Start of GIVEN INFORMATION

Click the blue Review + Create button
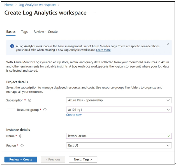 [21, 159]
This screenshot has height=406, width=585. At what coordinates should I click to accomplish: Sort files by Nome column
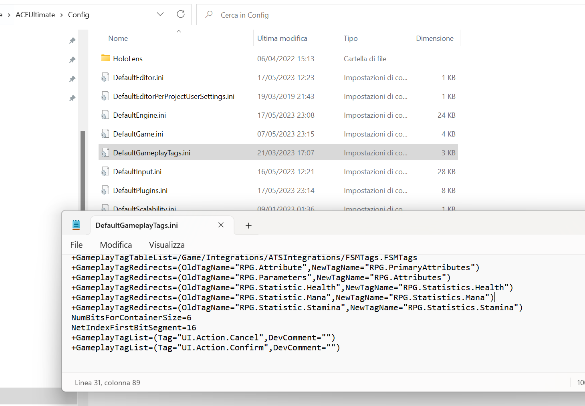118,38
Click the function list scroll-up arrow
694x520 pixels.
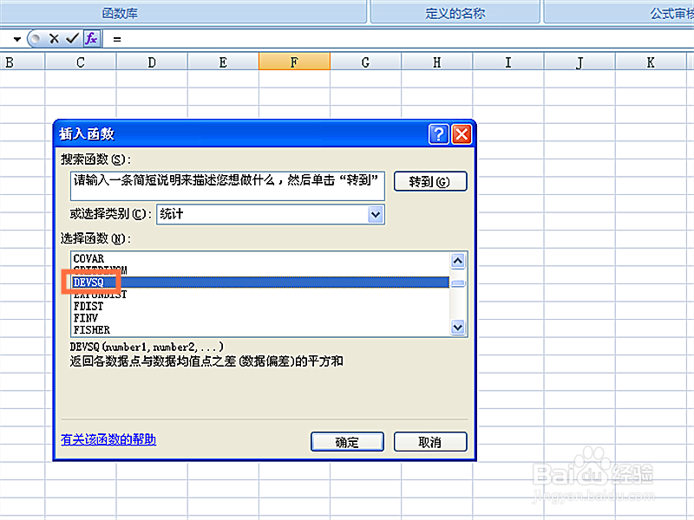[457, 261]

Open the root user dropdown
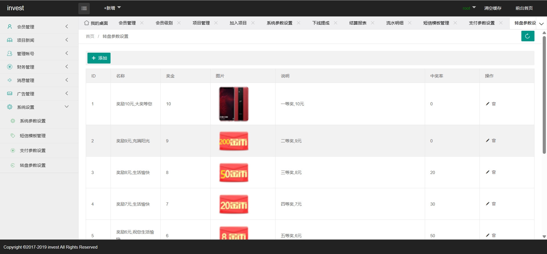[469, 8]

End of GIVEN INFORMATION

Every line from the one containing "This screenshot has" through the last line of the records is to be reproduced exactly, with pictures left out and nothing else given.

This screenshot has height=406, width=585. At what coordinates should I click to accomplish: Sort files by Nome column
118,38
Click the function list scroll-up arrow
694x520 pixels.
[457, 261]

Open the root user dropdown
[469, 8]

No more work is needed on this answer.